§ **What to produce**: Rewrite the records below, swapping every "At what coordinates should I click to accomplish" for "Where do I click to do" and keeping all else the same.

§ **Dataset items**:

--------------------------------

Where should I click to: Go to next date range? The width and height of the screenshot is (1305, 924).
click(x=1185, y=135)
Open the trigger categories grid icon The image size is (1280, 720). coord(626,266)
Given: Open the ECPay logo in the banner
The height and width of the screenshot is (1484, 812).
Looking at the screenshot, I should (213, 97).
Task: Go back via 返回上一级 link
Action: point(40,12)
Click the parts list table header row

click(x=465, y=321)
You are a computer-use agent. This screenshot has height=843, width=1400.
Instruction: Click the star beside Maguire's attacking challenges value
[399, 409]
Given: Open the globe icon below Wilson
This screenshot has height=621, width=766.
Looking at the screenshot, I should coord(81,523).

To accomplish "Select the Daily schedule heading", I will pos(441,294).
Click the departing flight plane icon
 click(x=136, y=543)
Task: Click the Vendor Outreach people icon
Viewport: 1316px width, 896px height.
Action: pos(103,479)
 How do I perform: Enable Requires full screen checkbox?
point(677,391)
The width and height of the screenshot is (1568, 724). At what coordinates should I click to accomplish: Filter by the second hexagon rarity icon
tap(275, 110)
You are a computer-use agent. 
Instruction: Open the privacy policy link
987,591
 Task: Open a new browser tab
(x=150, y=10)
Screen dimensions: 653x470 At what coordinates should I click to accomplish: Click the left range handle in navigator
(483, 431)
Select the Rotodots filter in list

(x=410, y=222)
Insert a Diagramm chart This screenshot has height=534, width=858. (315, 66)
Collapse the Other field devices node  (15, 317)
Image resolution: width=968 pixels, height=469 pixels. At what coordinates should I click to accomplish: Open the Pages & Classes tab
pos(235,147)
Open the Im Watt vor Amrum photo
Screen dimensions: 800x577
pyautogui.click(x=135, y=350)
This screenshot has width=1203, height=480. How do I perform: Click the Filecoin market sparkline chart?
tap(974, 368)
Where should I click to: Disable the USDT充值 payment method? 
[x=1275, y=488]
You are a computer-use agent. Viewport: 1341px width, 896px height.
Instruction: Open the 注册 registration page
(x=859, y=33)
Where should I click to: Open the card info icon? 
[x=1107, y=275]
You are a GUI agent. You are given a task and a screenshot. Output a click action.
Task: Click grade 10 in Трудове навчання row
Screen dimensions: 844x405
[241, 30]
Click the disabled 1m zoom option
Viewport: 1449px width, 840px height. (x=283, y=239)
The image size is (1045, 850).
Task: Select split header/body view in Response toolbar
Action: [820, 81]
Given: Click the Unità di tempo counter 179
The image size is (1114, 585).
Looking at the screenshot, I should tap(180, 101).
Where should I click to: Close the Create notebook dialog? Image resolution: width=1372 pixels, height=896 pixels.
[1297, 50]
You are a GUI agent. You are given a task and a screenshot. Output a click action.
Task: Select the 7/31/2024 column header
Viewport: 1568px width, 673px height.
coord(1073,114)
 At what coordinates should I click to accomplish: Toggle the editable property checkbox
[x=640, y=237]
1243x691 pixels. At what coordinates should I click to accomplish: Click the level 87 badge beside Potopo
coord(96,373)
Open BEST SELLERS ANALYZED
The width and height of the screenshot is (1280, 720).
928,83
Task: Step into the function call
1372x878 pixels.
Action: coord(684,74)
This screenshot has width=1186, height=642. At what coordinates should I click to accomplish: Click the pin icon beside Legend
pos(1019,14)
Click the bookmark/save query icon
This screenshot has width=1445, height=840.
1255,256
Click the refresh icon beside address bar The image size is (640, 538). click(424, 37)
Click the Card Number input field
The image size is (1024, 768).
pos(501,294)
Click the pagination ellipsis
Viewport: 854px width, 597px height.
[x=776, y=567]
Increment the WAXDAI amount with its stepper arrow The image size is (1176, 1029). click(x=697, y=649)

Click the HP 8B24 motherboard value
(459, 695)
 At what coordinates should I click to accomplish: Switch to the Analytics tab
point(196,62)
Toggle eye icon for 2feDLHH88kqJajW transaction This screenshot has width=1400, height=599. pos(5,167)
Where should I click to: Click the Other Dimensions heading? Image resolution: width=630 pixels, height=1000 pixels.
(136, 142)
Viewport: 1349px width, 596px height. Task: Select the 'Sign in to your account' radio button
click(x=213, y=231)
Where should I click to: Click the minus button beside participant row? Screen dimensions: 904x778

--------------------------------

§ **Reply to the task**:
Where should I click to: Go to next date range? The width and height of the screenshot is (1305, 924).
click(x=1185, y=135)
Open the trigger categories grid icon The image size is (1280, 720). coord(626,266)
Given: Open the ECPay logo in the banner
The height and width of the screenshot is (1484, 812).
Looking at the screenshot, I should (213, 97).
Task: Go back via 返回上一级 link
Action: point(40,12)
Click the parts list table header row

click(x=465, y=321)
You are a computer-use agent. This screenshot has height=843, width=1400.
Instruction: Click the star beside Maguire's attacking challenges value
[399, 409]
Given: Open the globe icon below Wilson
This screenshot has height=621, width=766.
Looking at the screenshot, I should coord(81,523).

To accomplish "Select the Daily schedule heading", I will pos(441,294).
Click the departing flight plane icon
 click(x=136, y=543)
Task: Click the Vendor Outreach people icon
Viewport: 1316px width, 896px height.
Action: pos(103,479)
 How do I perform: Enable Requires full screen checkbox?
point(677,391)
The width and height of the screenshot is (1568, 724). Where do I click to do: Filter by the second hexagon rarity icon
tap(275, 110)
You are a computer-use agent. 
Instruction: Open the privacy policy link
987,591
 Task: Open a new browser tab
(x=150, y=10)
Screen dimensions: 653x470 Where do I click to do: Click the left range handle in navigator
(483, 431)
Select the Rotodots filter in list

(x=410, y=222)
Insert a Diagramm chart This screenshot has height=534, width=858. (315, 66)
Collapse the Other field devices node  (15, 317)
Image resolution: width=968 pixels, height=469 pixels. Where do I click to do: Open the Pages & Classes tab
pos(235,147)
Open the Im Watt vor Amrum photo
Screen dimensions: 800x577
pyautogui.click(x=135, y=350)
This screenshot has width=1203, height=480. How do I perform: Click the Filecoin market sparkline chart?
tap(974, 368)
Where should I click to: Disable the USDT充值 payment method? 
[x=1275, y=488]
You are a computer-use agent. Viewport: 1341px width, 896px height.
Instruction: Open the 注册 registration page
(x=859, y=33)
Where should I click to: Open the card info icon? 
[x=1107, y=275]
You are a GUI agent. You are given a task and a screenshot. Output a click action.
Task: Click grade 10 in Трудове навчання row
Screen dimensions: 844x405
[241, 30]
Click the disabled 1m zoom option
Viewport: 1449px width, 840px height. (x=283, y=239)
The image size is (1045, 850).
Task: Select split header/body view in Response toolbar
Action: [820, 81]
Given: Click the Unità di tempo counter 179
The image size is (1114, 585).
Looking at the screenshot, I should tap(180, 101).
Where should I click to: Close the Create notebook dialog? Image resolution: width=1372 pixels, height=896 pixels.
[1297, 50]
You are a GUI agent. You are given a task and a screenshot. Output a click action.
Task: Select the 7/31/2024 column header
Viewport: 1568px width, 673px height.
coord(1073,114)
 Where do I click to do: Toggle the editable property checkbox
[x=640, y=237]
1243x691 pixels. Where do I click to do: Click the level 87 badge beside Potopo
coord(96,373)
Open BEST SELLERS ANALYZED
The width and height of the screenshot is (1280, 720).
928,83
Task: Step into the function call
1372x878 pixels.
Action: coord(684,74)
This screenshot has width=1186, height=642. Where do I click to do: Click the pin icon beside Legend
pos(1019,14)
Click the bookmark/save query icon
This screenshot has width=1445, height=840.
1255,256
Click the refresh icon beside address bar The image size is (640, 538). click(424, 37)
Click the Card Number input field
The image size is (1024, 768).
pos(501,294)
Click the pagination ellipsis
Viewport: 854px width, 597px height.
[x=776, y=567]
Increment the WAXDAI amount with its stepper arrow The image size is (1176, 1029). click(x=697, y=649)

Click the HP 8B24 motherboard value
(459, 695)
 Where do I click to do: Switch to the Analytics tab
point(196,62)
Toggle eye icon for 2feDLHH88kqJajW transaction This screenshot has width=1400, height=599. pos(5,167)
Where should I click to: Click the Other Dimensions heading? Image resolution: width=630 pixels, height=1000 pixels.
(136, 142)
Viewport: 1349px width, 596px height. Task: Select the 'Sign in to your account' radio button
click(x=213, y=231)
Where should I click to: Click the minus button beside participant row? Screen dimensions: 904x778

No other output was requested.